### Supplied records:
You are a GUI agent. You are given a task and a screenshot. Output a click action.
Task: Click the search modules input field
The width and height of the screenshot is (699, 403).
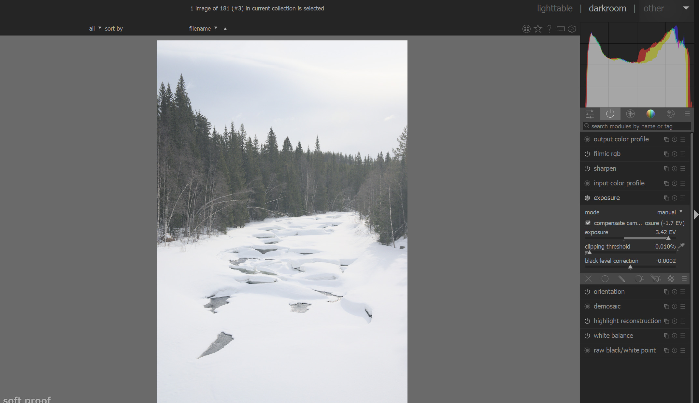[x=637, y=126]
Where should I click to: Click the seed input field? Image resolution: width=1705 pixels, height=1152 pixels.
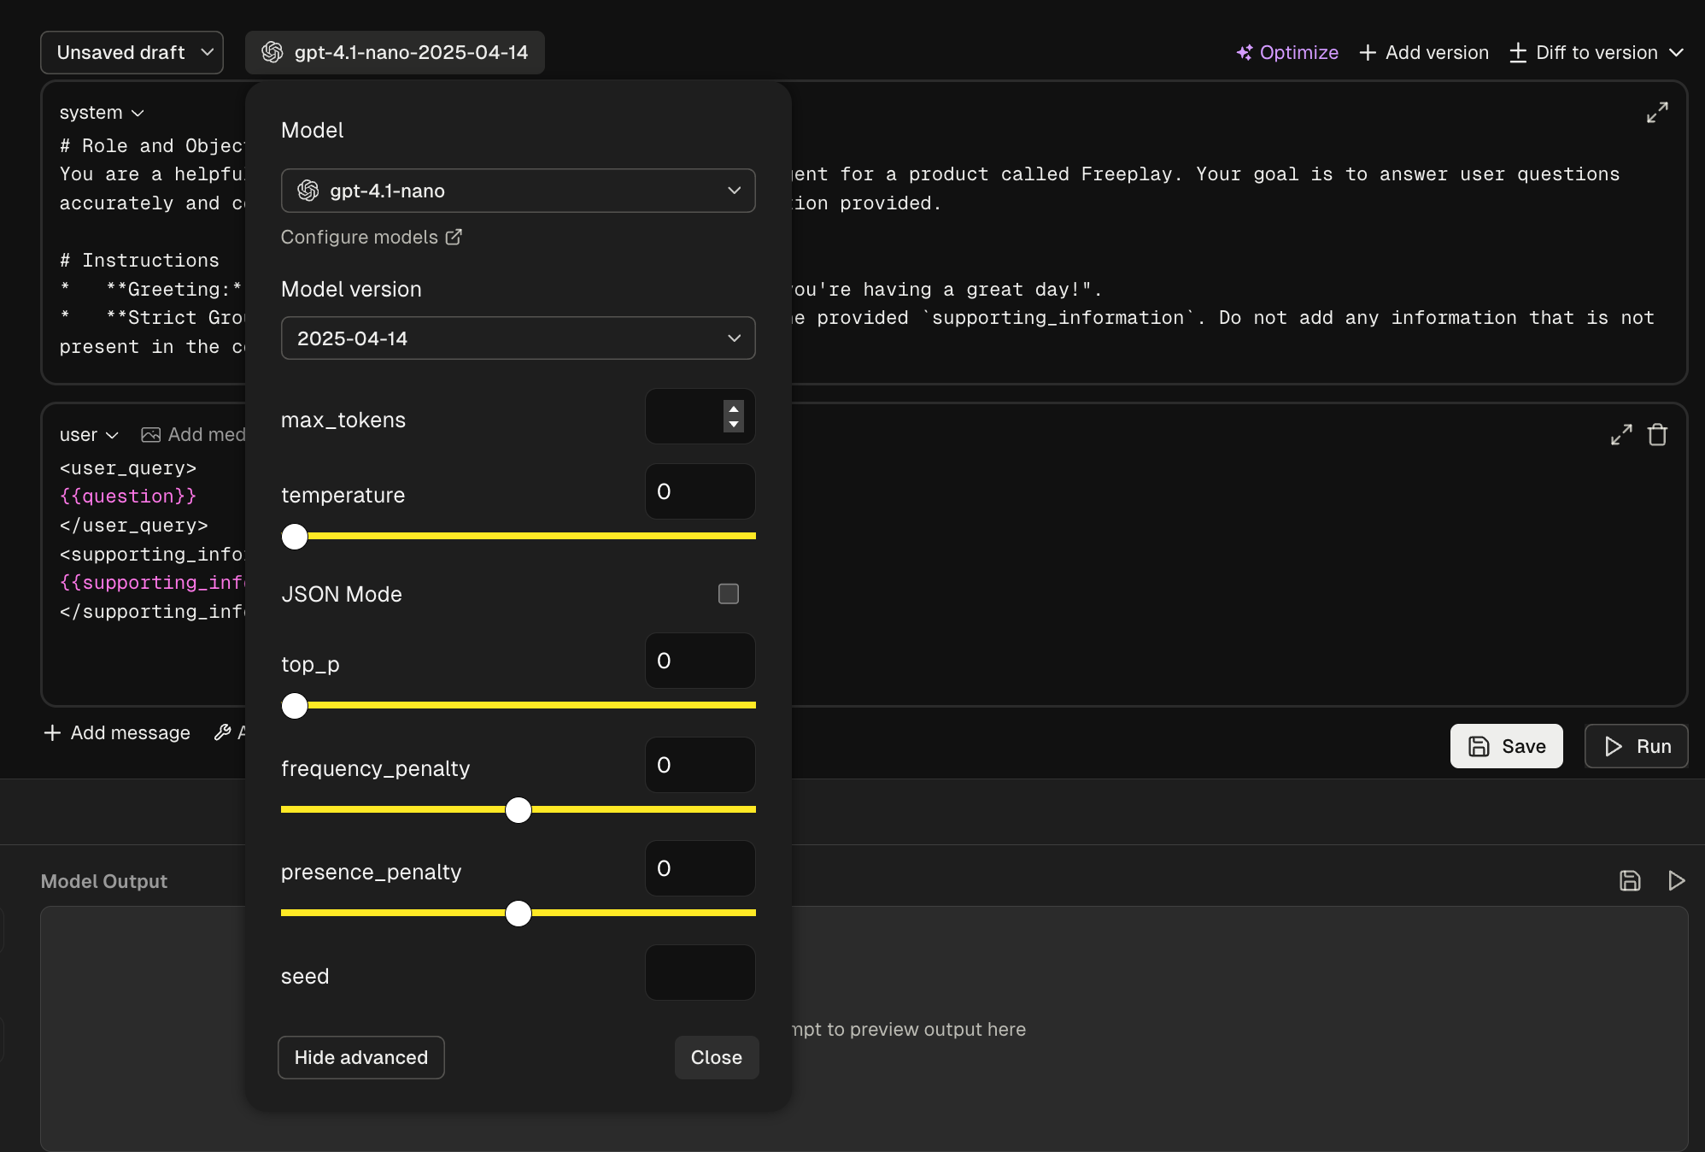coord(700,973)
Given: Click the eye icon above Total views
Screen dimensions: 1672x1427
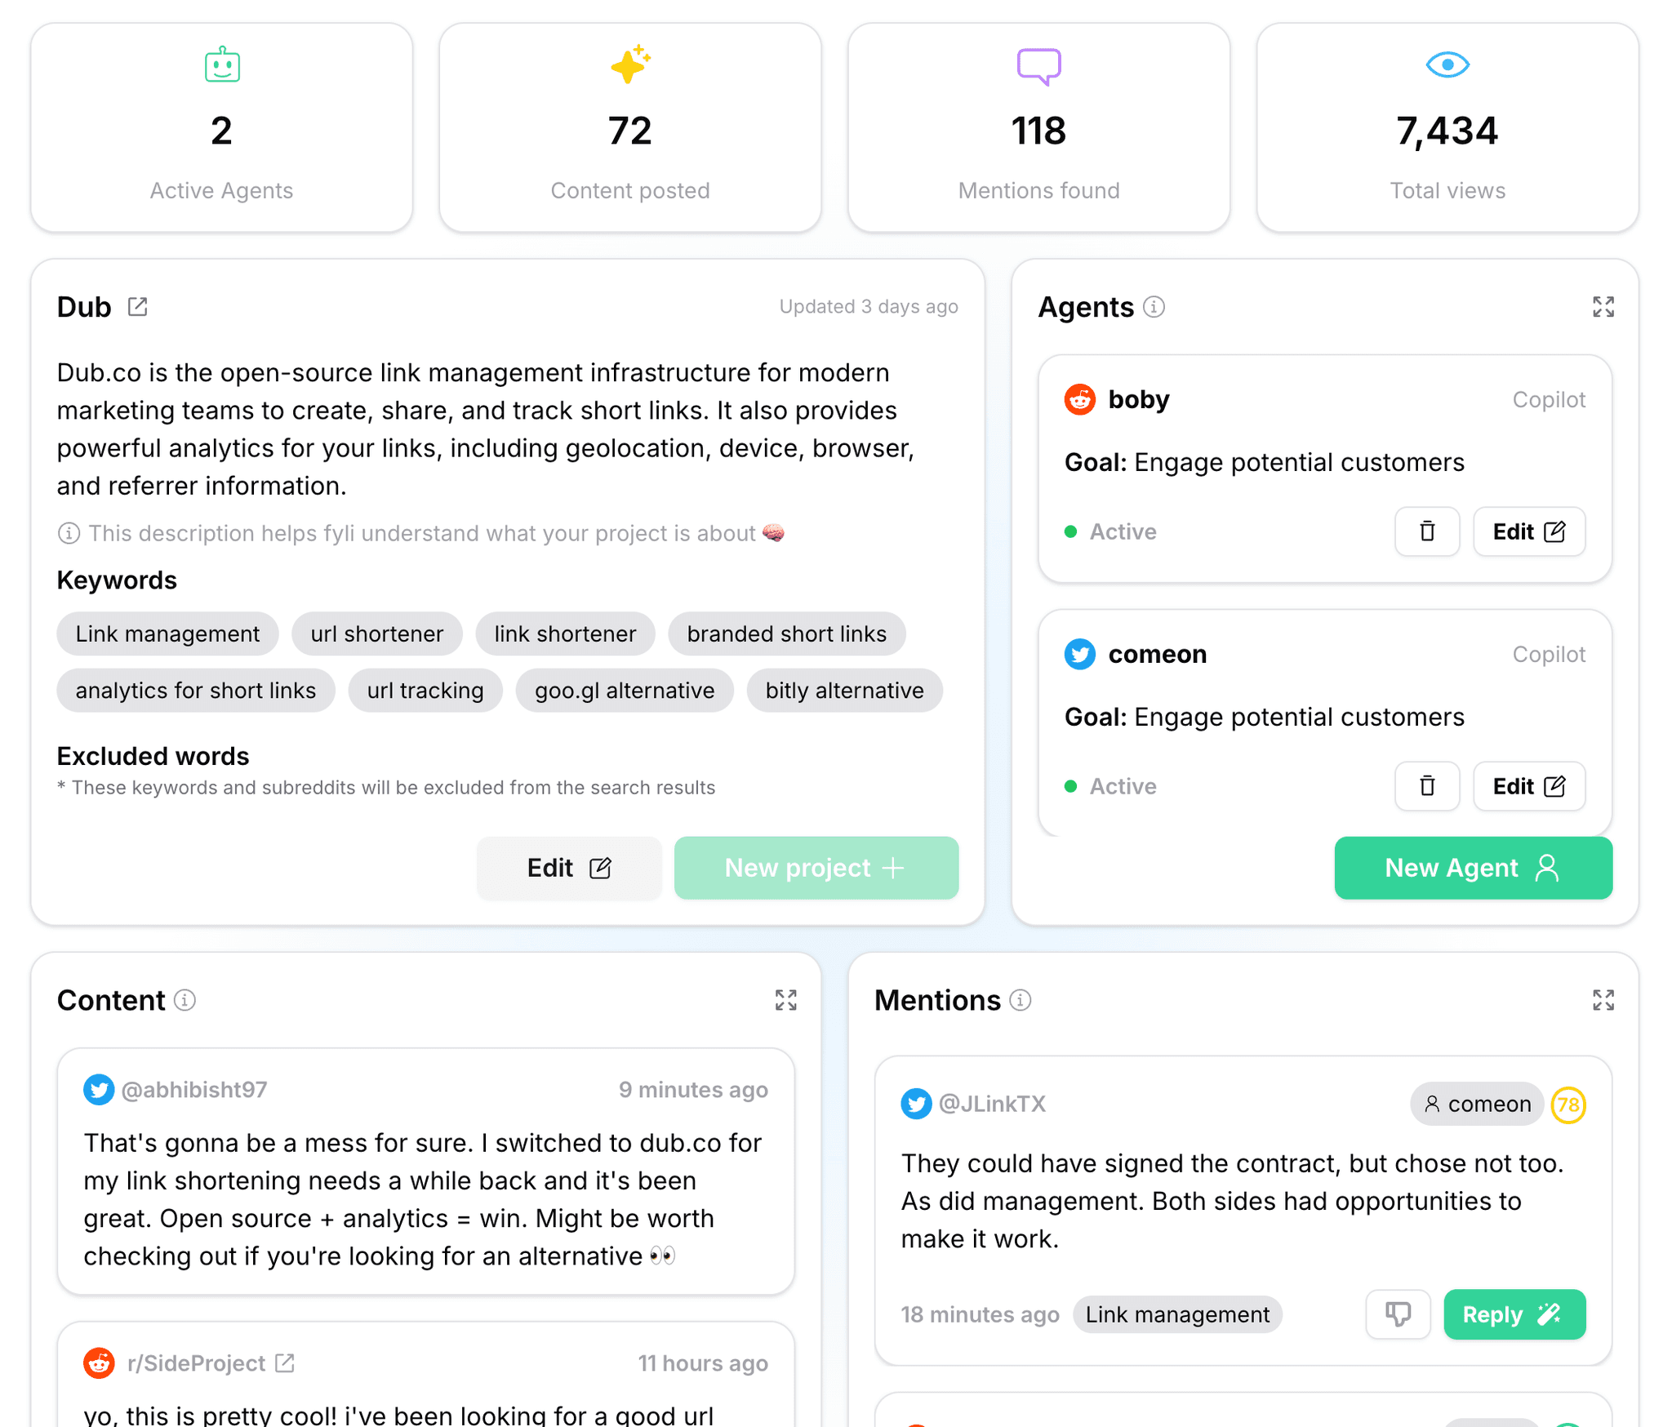Looking at the screenshot, I should (1447, 64).
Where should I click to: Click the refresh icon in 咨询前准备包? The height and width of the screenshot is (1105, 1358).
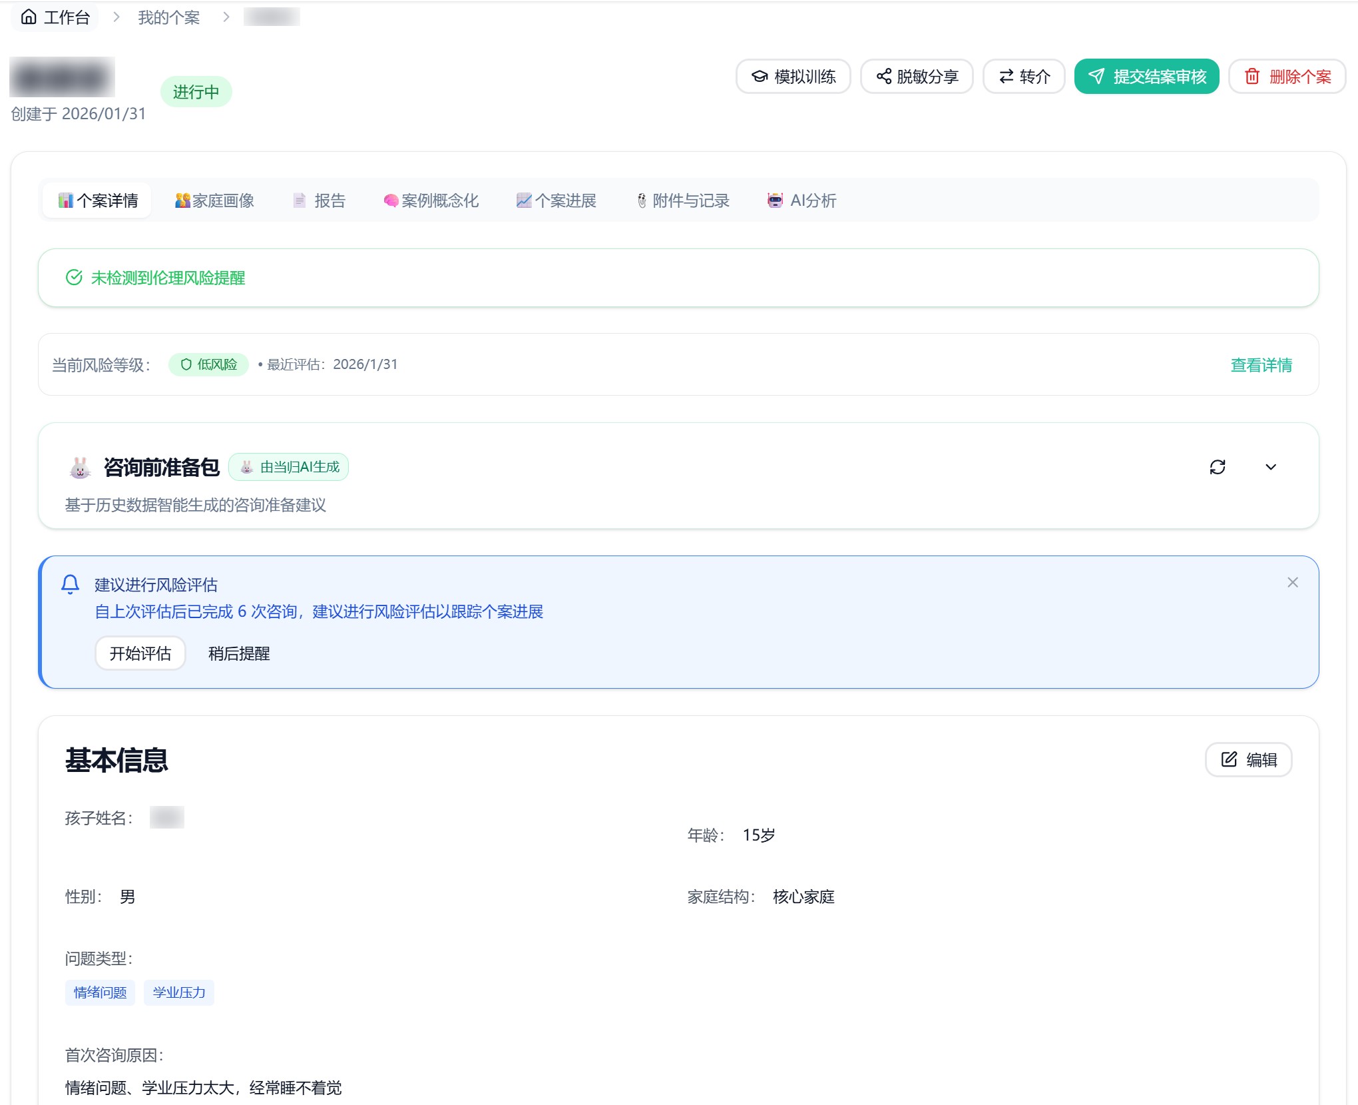(x=1217, y=467)
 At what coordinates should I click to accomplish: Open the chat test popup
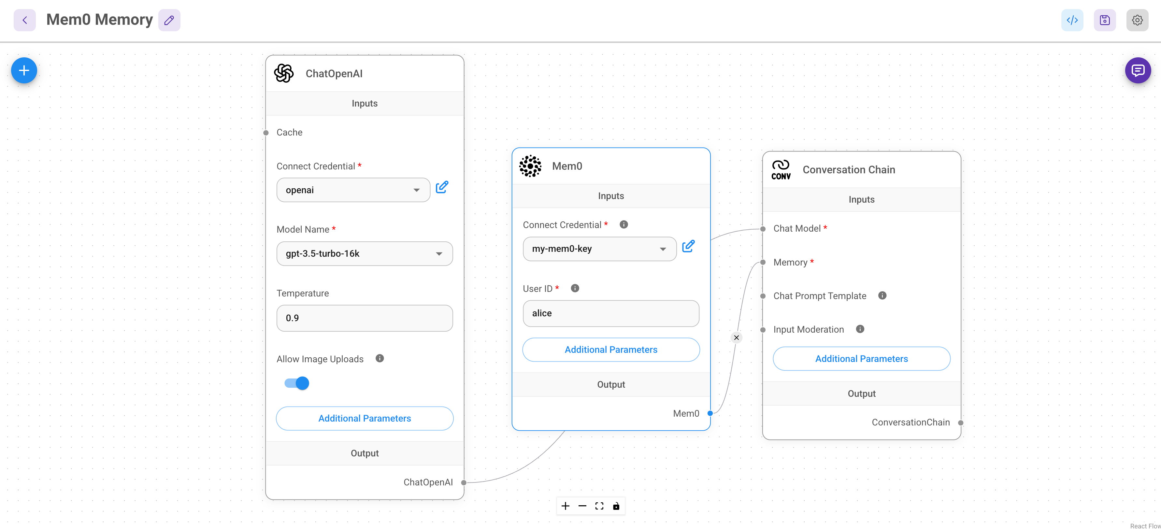click(1138, 70)
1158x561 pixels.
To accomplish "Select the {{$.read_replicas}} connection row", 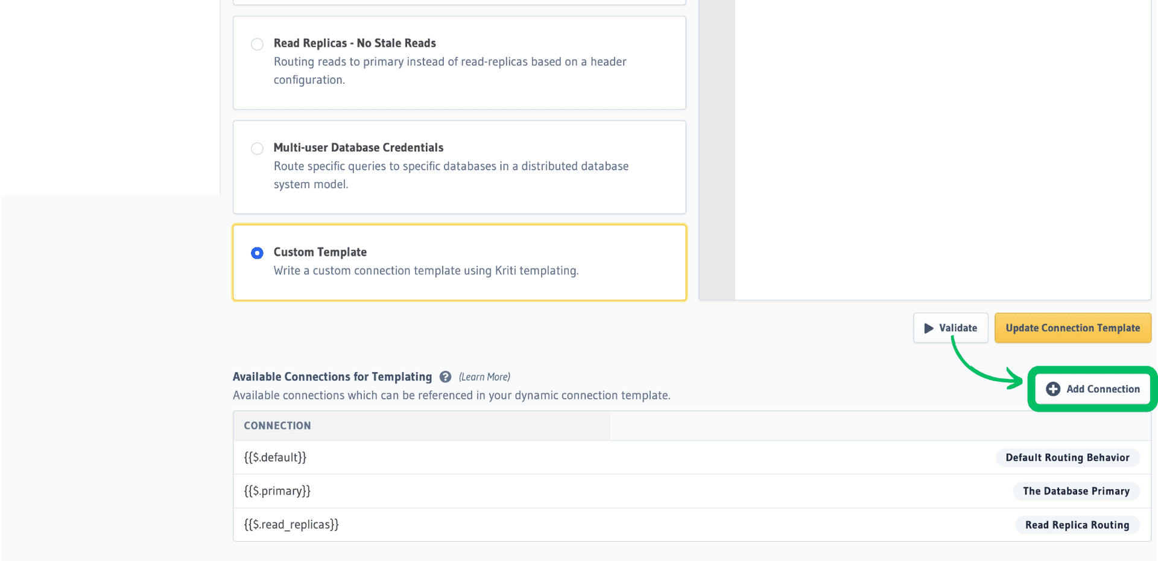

### Requirement:
Reproduce all the entries above exactly. Include no images.

### Result of this task:
You are a GUI agent. You are given a task and a screenshot. Output a click action.
Task: Click the search modules input field
The width and height of the screenshot is (699, 403).
[x=637, y=126]
Where should I click to: Click the seed input field? Image resolution: width=1705 pixels, height=1152 pixels.
coord(700,973)
Given: Click the eye icon above Total views
Screen dimensions: 1672x1427
Looking at the screenshot, I should (1447, 64).
Where should I click to: Click the refresh icon in 咨询前准备包? The height and width of the screenshot is (1105, 1358).
(x=1217, y=467)
 At what coordinates should I click to accomplish: Open the chat test popup
click(1138, 70)
1158x561 pixels.
To accomplish "Select the {{$.read_replicas}} connection row", 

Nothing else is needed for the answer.